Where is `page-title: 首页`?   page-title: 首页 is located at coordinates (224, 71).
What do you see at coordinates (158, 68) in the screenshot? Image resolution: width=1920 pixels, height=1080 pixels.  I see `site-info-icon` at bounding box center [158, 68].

---

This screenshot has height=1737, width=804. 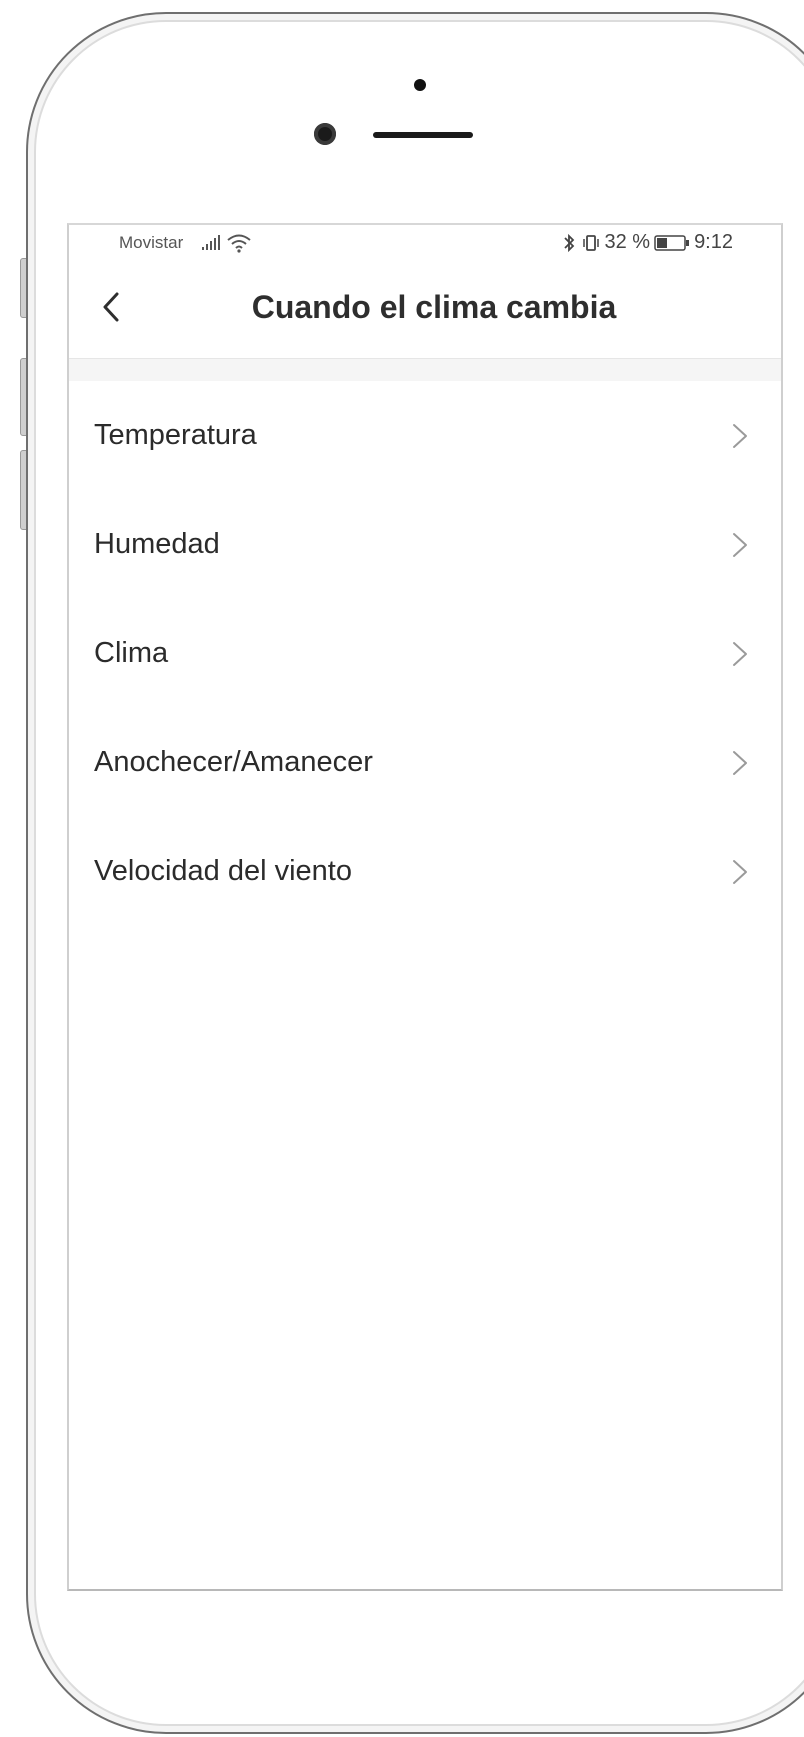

==

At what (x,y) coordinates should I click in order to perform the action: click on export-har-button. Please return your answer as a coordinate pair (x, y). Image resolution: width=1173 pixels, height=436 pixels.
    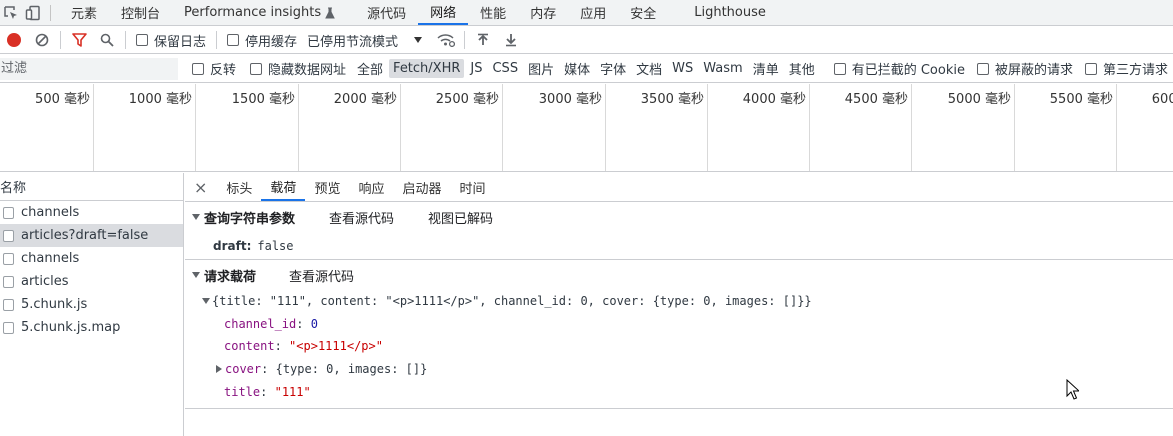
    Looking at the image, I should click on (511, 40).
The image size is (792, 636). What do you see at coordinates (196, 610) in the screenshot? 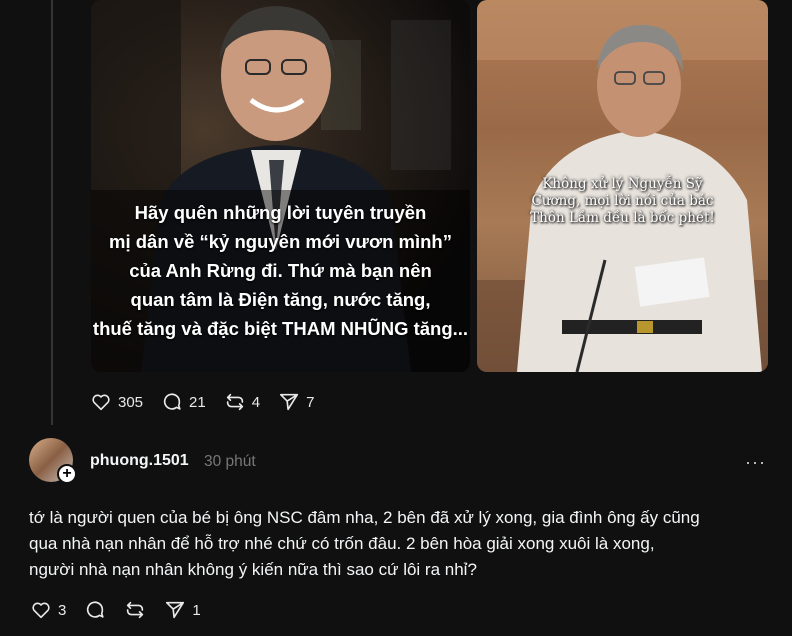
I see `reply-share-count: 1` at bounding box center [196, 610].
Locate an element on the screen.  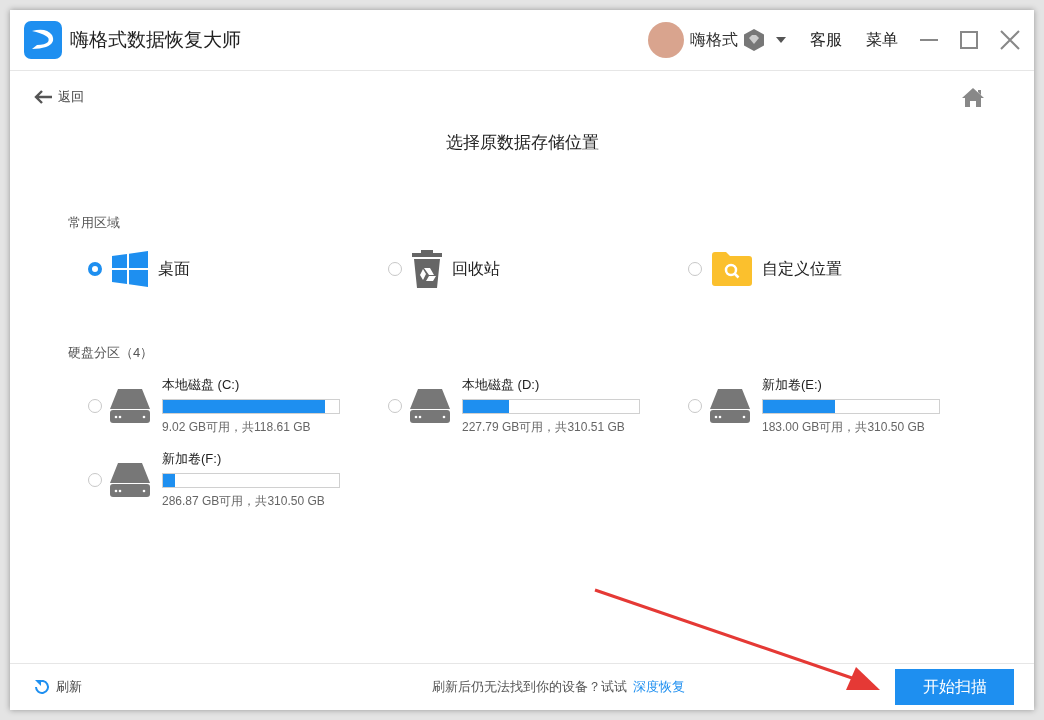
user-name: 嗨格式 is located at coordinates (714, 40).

Your instructions:
Copy the lines exactly as they stand, from the line with "coordinates (224, 71)." to the line with "What do you see at coordinates (158, 68)".

Result:
Where is `page-title: 首页`?   page-title: 首页 is located at coordinates (224, 71).
What do you see at coordinates (158, 68) in the screenshot? Image resolution: width=1920 pixels, height=1080 pixels.  I see `site-info-icon` at bounding box center [158, 68].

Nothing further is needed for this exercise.